__Your task__: Return every line from the entries below that contains the word "agent". Case counts.

##### Data for this task

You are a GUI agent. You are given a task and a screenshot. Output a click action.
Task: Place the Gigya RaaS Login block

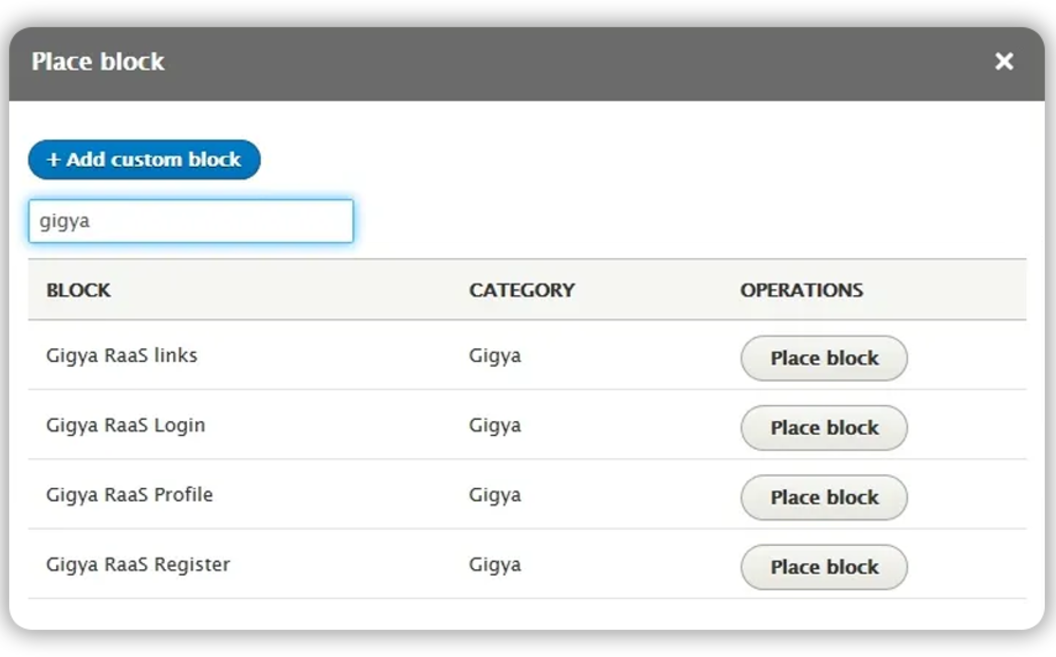(x=823, y=428)
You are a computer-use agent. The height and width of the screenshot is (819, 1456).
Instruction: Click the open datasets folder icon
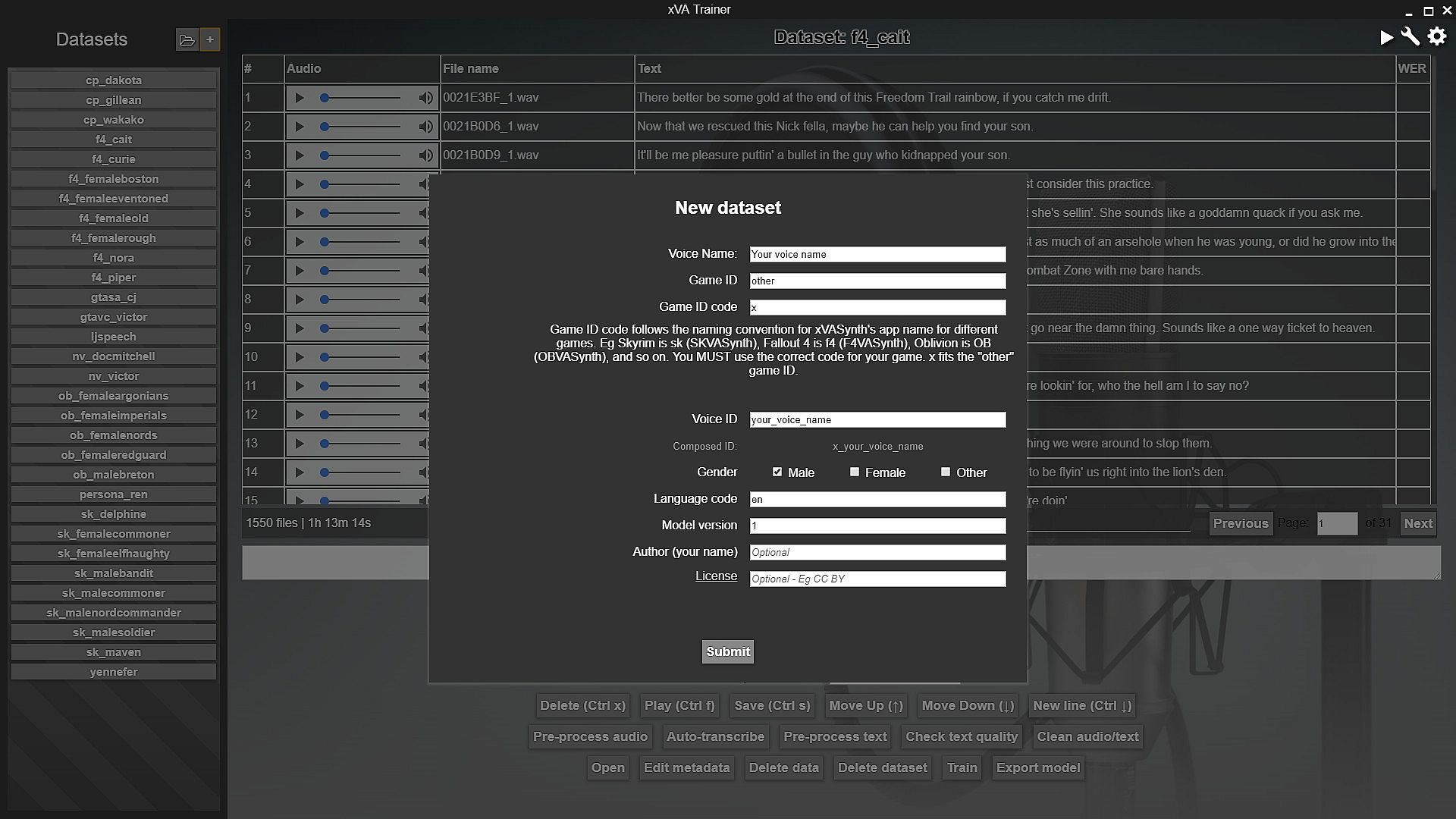pyautogui.click(x=187, y=39)
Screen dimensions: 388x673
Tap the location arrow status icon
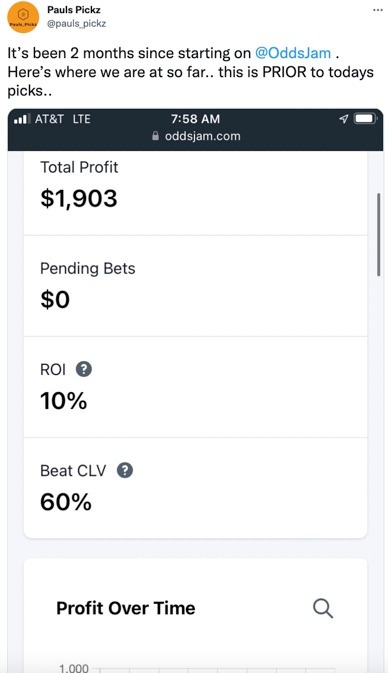(343, 119)
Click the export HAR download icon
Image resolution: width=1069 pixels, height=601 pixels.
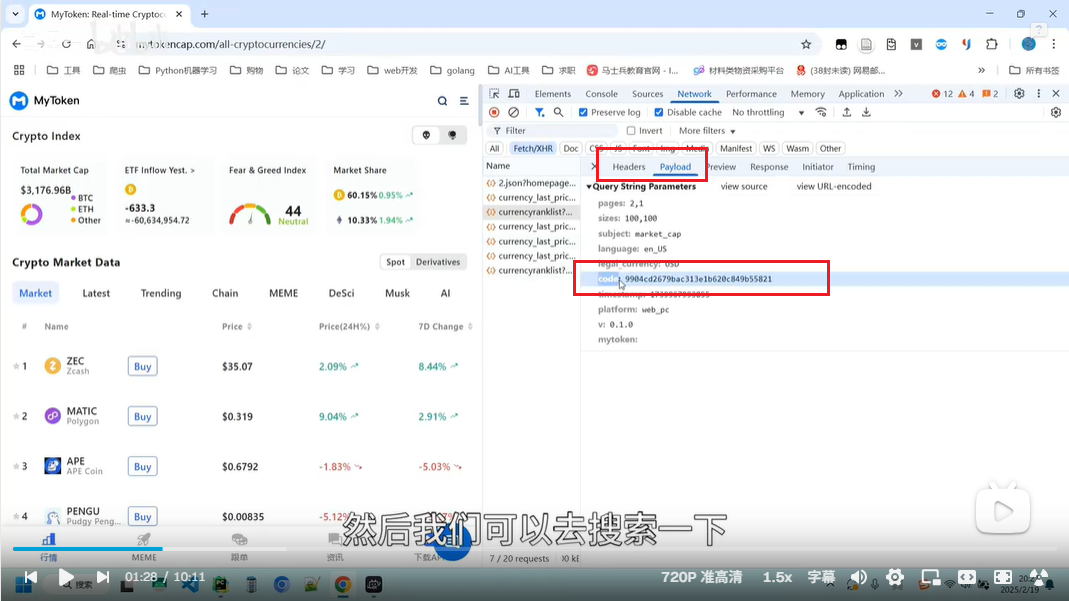coord(865,113)
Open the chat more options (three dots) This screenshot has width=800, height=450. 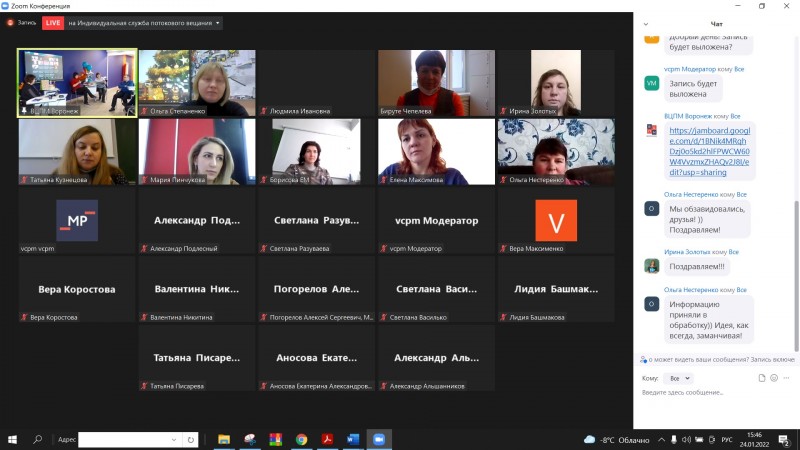coord(787,378)
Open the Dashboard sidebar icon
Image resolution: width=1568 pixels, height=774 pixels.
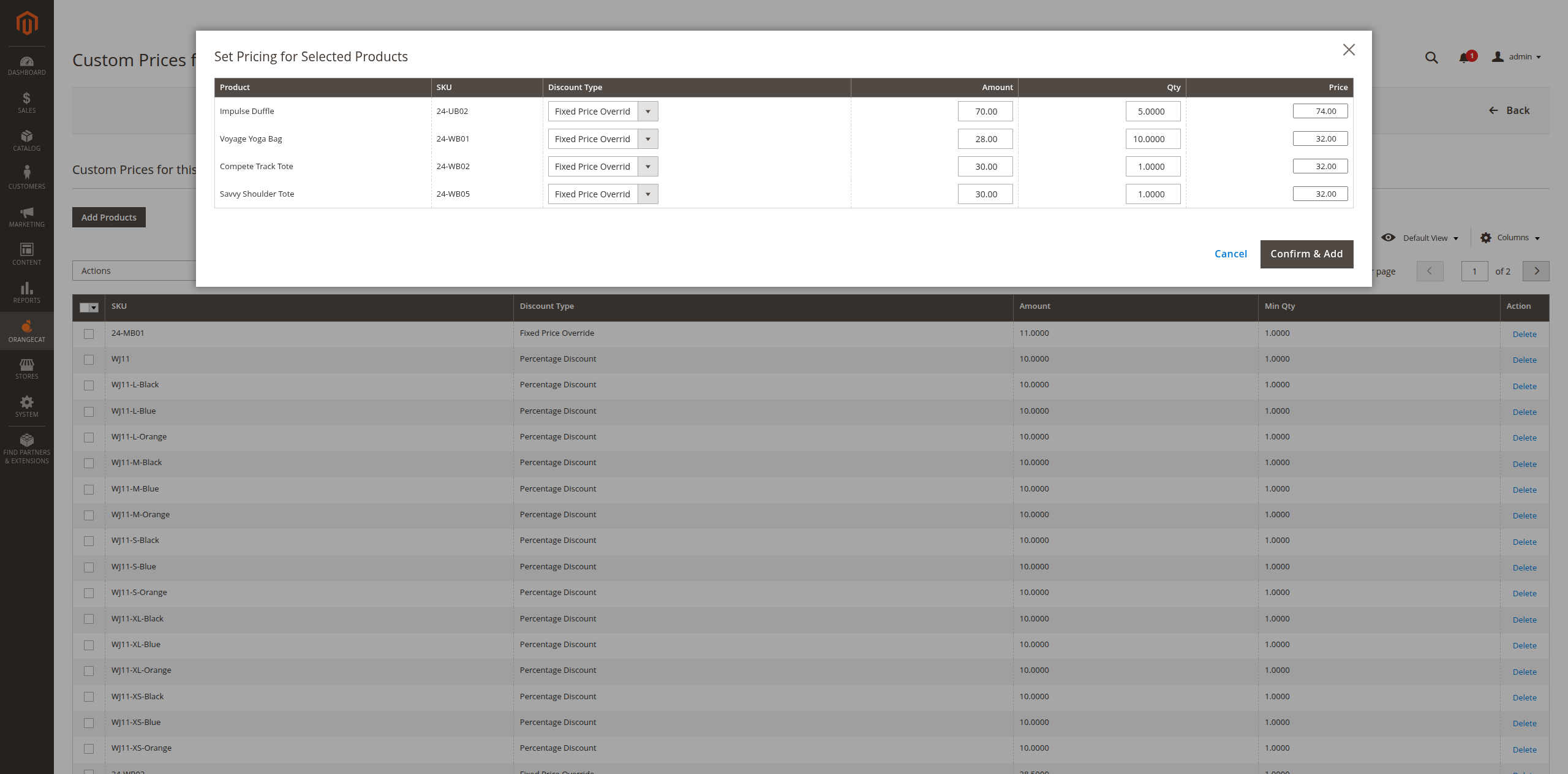[26, 66]
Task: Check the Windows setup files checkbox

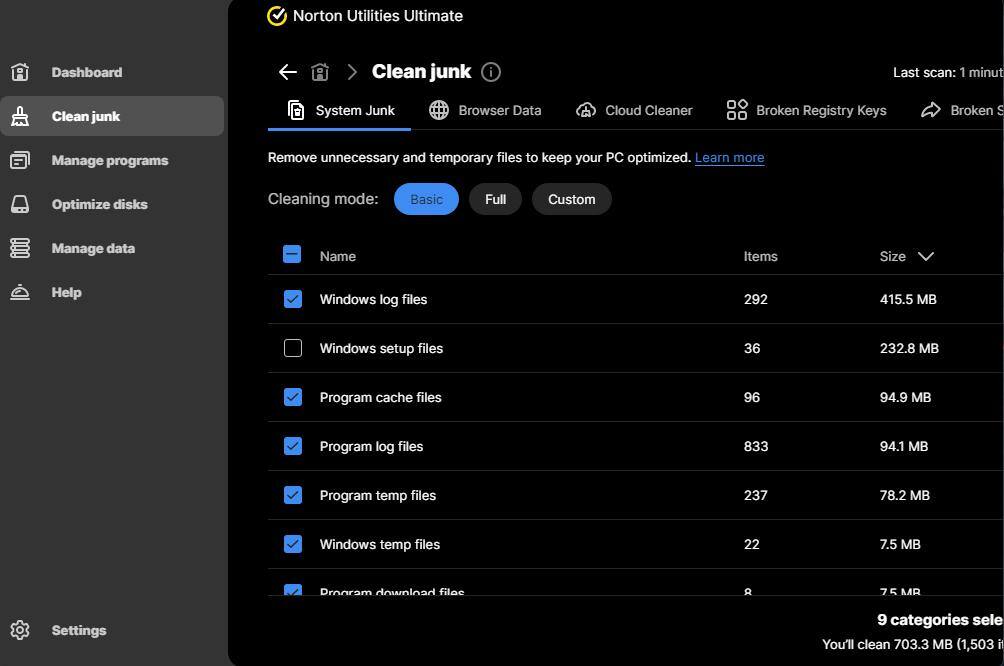Action: (x=293, y=348)
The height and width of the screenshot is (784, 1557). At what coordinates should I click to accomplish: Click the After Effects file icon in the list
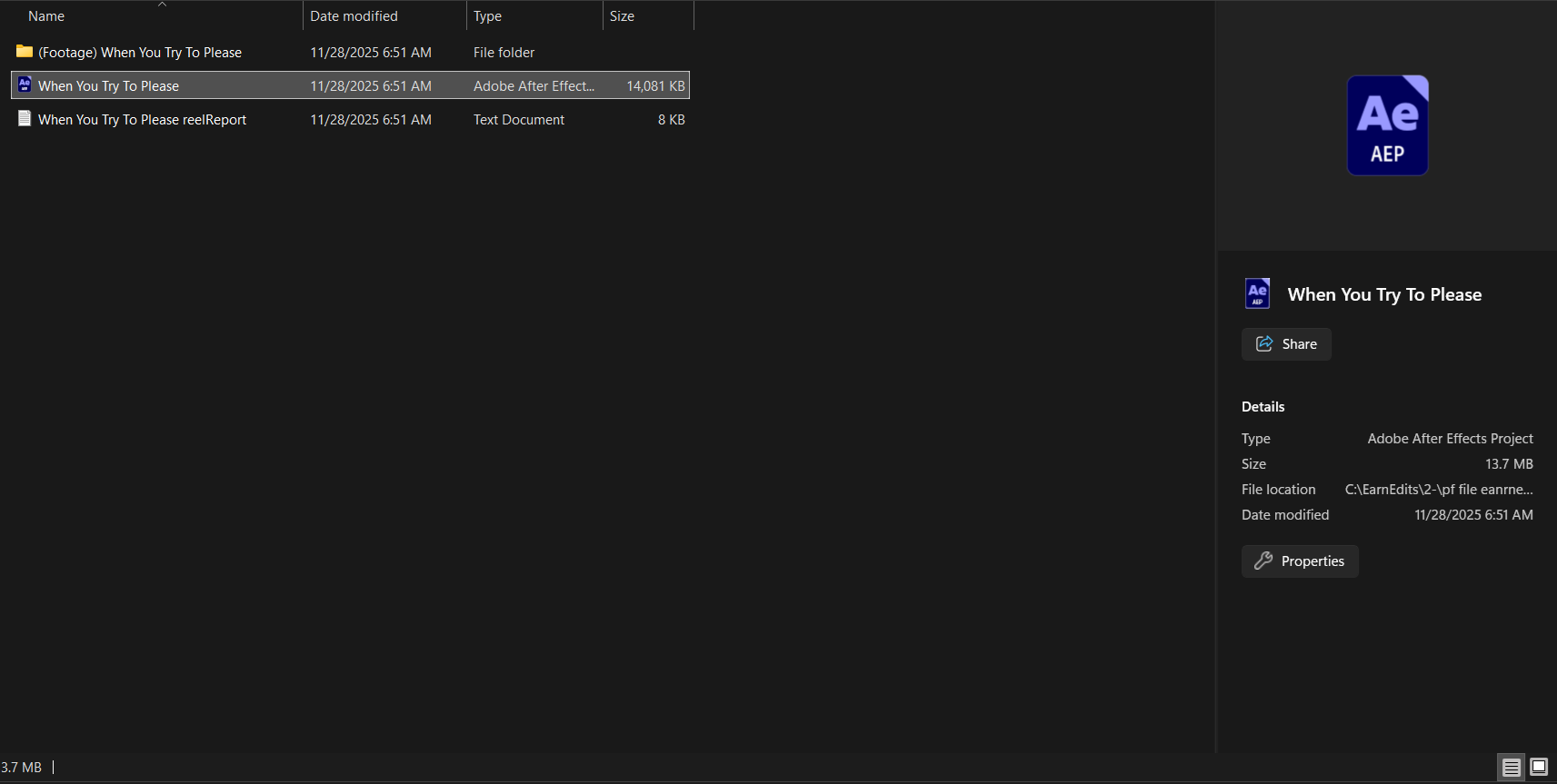(x=25, y=85)
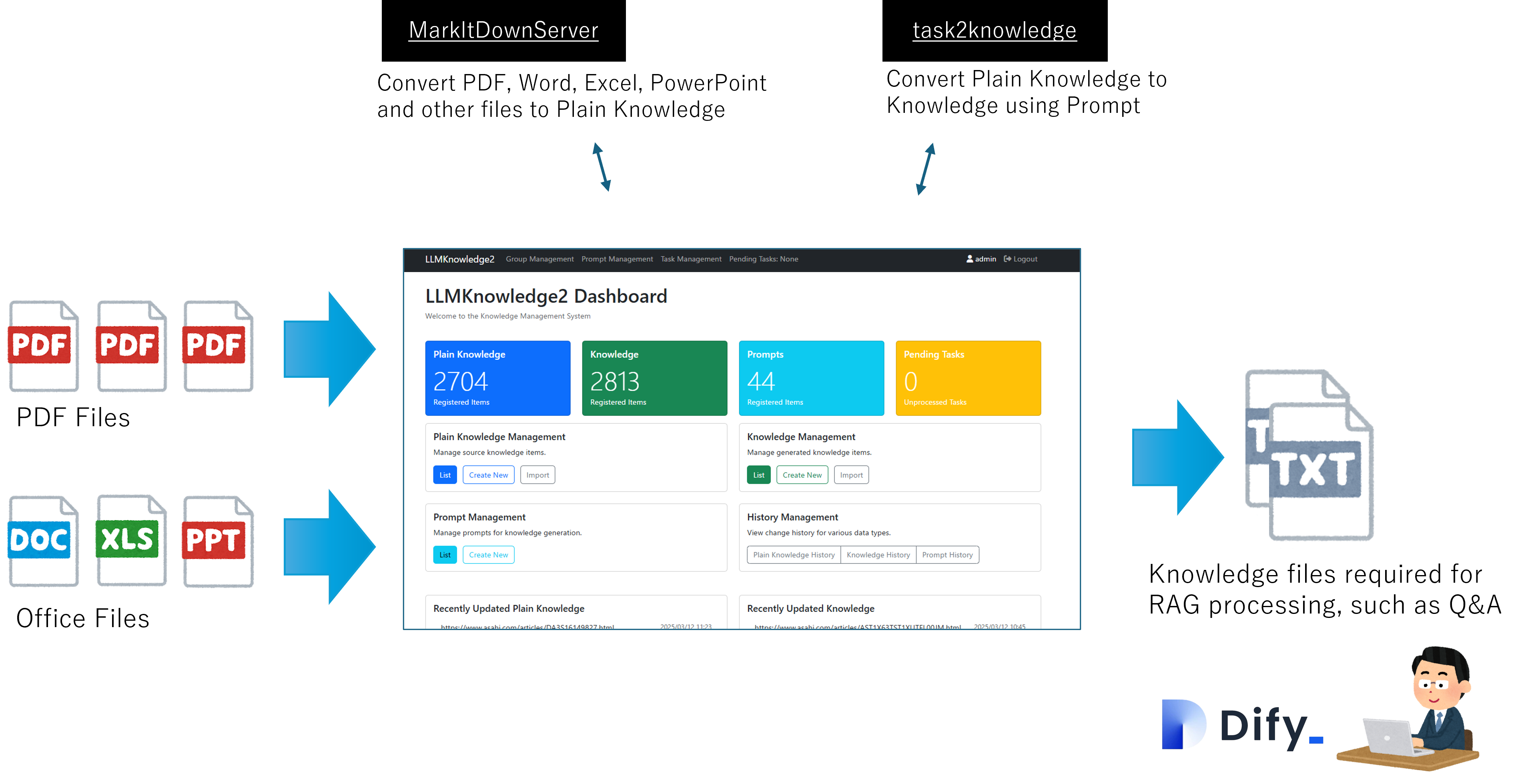Open the task2knowledge link

point(994,30)
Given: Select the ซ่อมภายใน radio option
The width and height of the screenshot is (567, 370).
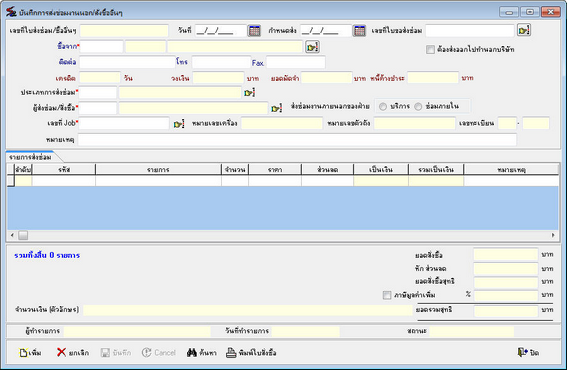Looking at the screenshot, I should 418,106.
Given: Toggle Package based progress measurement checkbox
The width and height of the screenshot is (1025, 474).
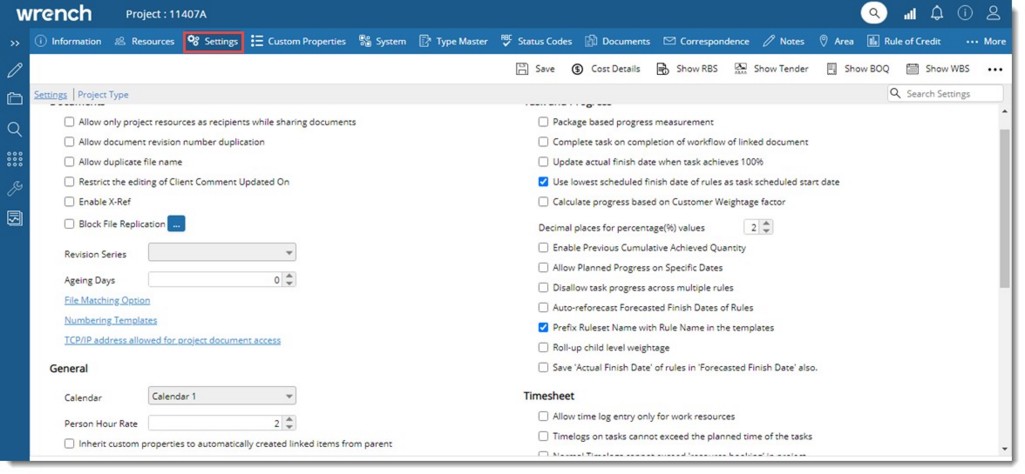Looking at the screenshot, I should (x=543, y=122).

##########

__Solution for this problem__:
You are a GUI agent. You are given a task and a screenshot. Output a click action.
You are a computer-use agent. The height and width of the screenshot is (819, 1456).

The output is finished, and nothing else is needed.